Things with DS2 levelled out around December when he could properly walk and keep up. And although tired (thanks to illness, teething, sleep etc) I finally felt like there was a light at the end of the tunnel. And then these past two weeks I’ve been filled with rage. I don’t really know what else to call it. I didn’t feel like this with DS1, although I fell pregnant with DS2 a couple of weeks after his 1st birthday. I’m just really taken aback.
This week has been tough due to DS1 getting chickenpox. So he hasn’t been to nursery since Monday and has been bored out of his mind. Luckily he hasn’t been poorly! DS2 started nursery this week and has settled in really well, but I think the tiredness has caught up with him, along with teething (also expecting him to get chickenpox but no sign just yet). But today has just been horrendous with them both having tantrums one after another. And I’ve felt like a gasket ready to blow. As the title says it’s been building over the past couple of weeks but I’m now concerned.

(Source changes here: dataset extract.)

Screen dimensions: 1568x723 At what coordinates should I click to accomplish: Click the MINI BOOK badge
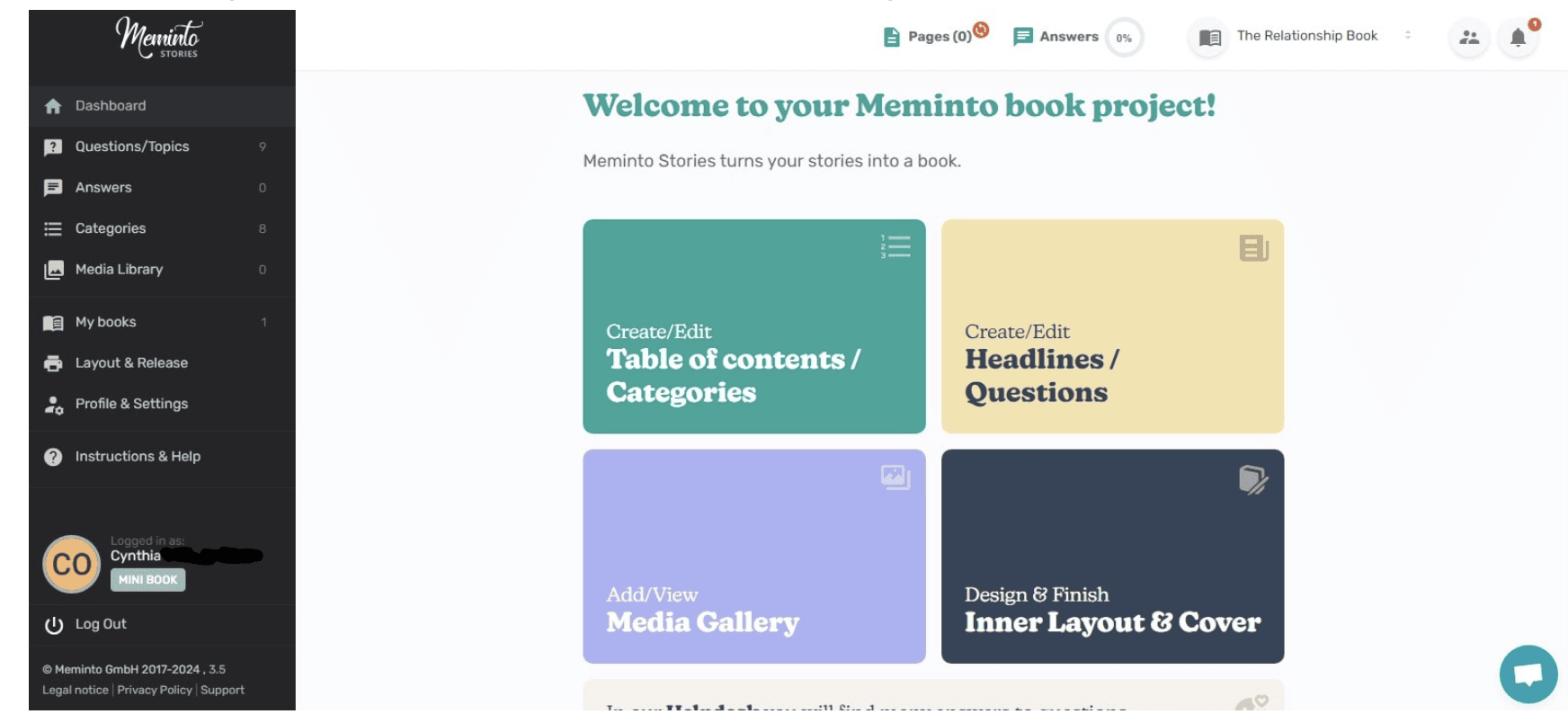tap(148, 580)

Has anyone else felt like this a year postpartum? I can’t take anti depressants as they interact with my Epilepsy meds. I’ve already spoken to a GP who’s going to order a blood test as they think my B levels could be low due to the Epilepsy meds and this could be contributing to the rage feeling. I just feel really lost and rubbish atm. And wasn’t expecting to feel like this 51 weeks postpartum!